# Cocobolo Awl



## EricJS (Apr 24, 2012)

This is my first try at posting a pic. :dash2:

I made this awl for our church missions auction last Christmas, along with a few pens. I love cocobolo!

[attachment=4714]


----------



## Mike1950 (Apr 24, 2012)

Looks very nice- too nice to use!!!!!!


----------



## Kevin (Apr 24, 2012)

That's awl-ful pretty.


----------



## davidgiul (Apr 24, 2012)

EricJS said:


> This is my first try at posting a pic. :dash2:
> 
> I made this awl for our church missions auction last Christmas, along with a few pens. I love cocobolo!

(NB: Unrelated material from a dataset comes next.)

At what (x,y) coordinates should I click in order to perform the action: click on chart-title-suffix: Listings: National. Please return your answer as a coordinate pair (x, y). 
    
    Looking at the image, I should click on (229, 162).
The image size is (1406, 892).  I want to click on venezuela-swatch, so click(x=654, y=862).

Doe is make you itch? Literally


----------



## EricJS (Apr 24, 2012)

davidgiul said:


> EricJS said:
> 
> 
> > This is my first try at posting a pic. :dash2:
> ...



I've got the cocobolo bug, but not the cocobolo itch. At least not yet.


----------



## woodtickgreg (Apr 24, 2012)

How cool! A nice tool, now I wanna make one, was it a kit for the parts?


----------



## JMC (Apr 24, 2012)

Very nice Eric. I bet it brought a good donation for you?


----------



## EricJS (Apr 24, 2012)

woodtickgreg said:


> How cool! A nice tool, now I wanna make one, was it a kit for the parts?

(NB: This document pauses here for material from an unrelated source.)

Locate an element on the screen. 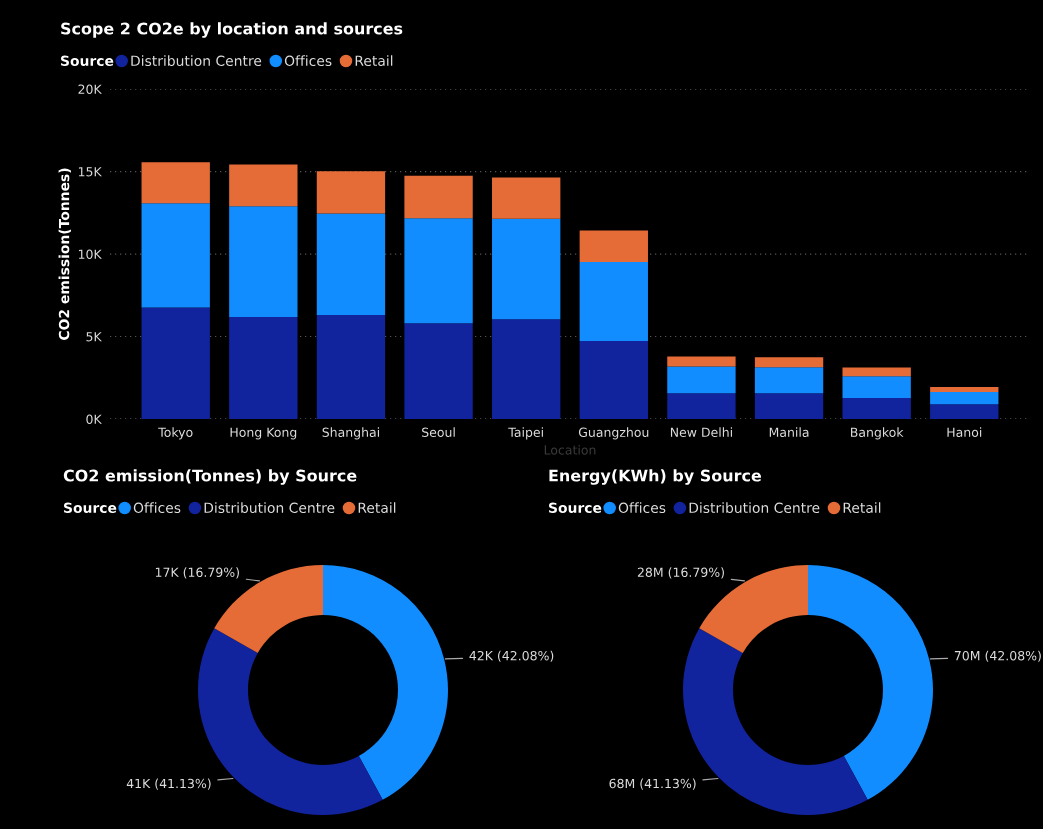 The width and height of the screenshot is (1043, 829). x-tick-label: Guangzhou is located at coordinates (614, 434).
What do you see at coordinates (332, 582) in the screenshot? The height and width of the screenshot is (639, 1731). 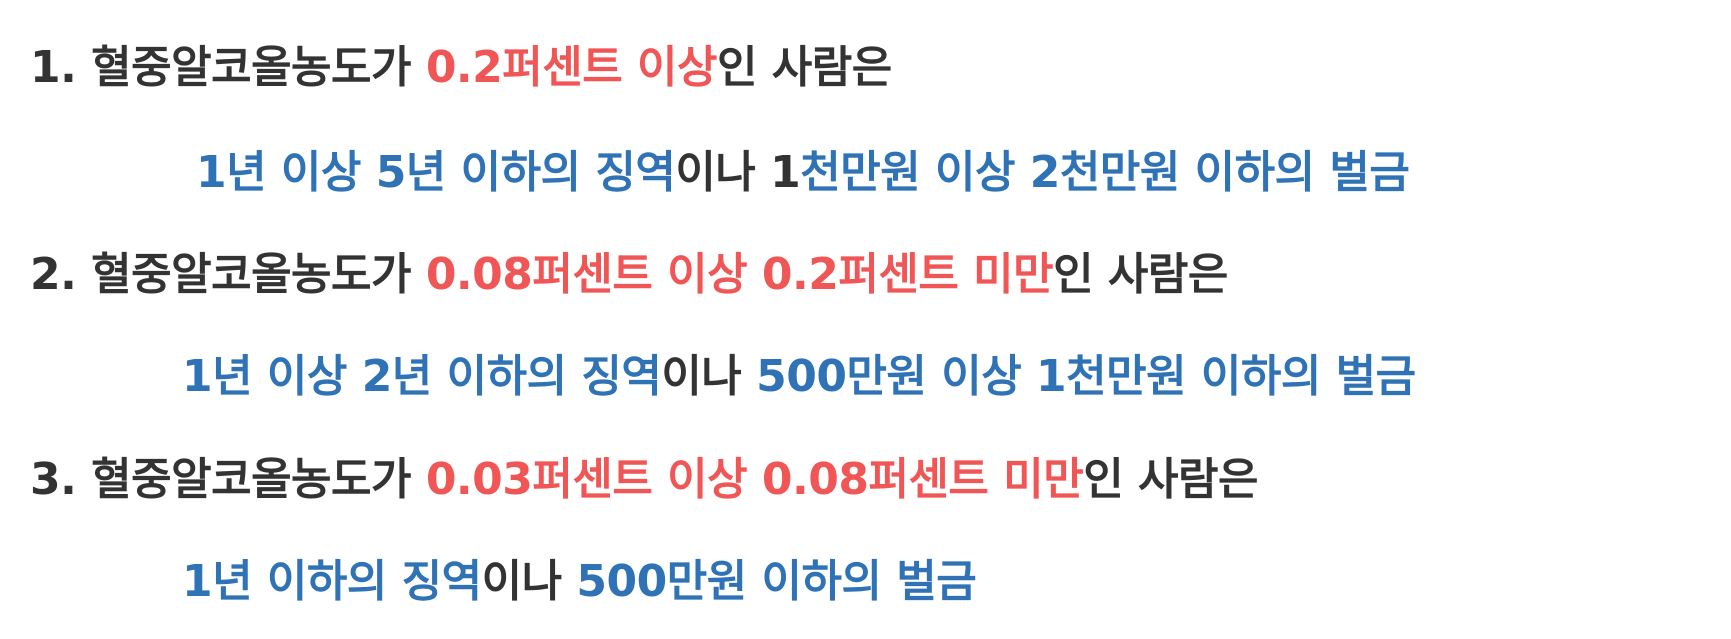 I see `penalty-3-prison: 1년 이하의 징역` at bounding box center [332, 582].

Yes, Highland Woodworking has the kit. Solid brass. It's very easy to make.


----------



## EricJS (Apr 24, 2012)

JMC said:


> Very nice Eric. I bet it brought a good donation for you?



I worked the night of the auction so I never found out how much the bids were. I know the people who bought my items, though. Really great people.


----------



## bearmanric (Apr 24, 2012)

Nice work looks great. Rick


----------



## JimH (May 29, 2012)

Nice job!! I love cocobolo.I purchased about 400 ft several years ago.It was some of the best I have seen in a very long time.I am finally down to about 30 ft left for personal use.


----------



## Dane Fuller (May 30, 2012)

Nice work, Eric!


----------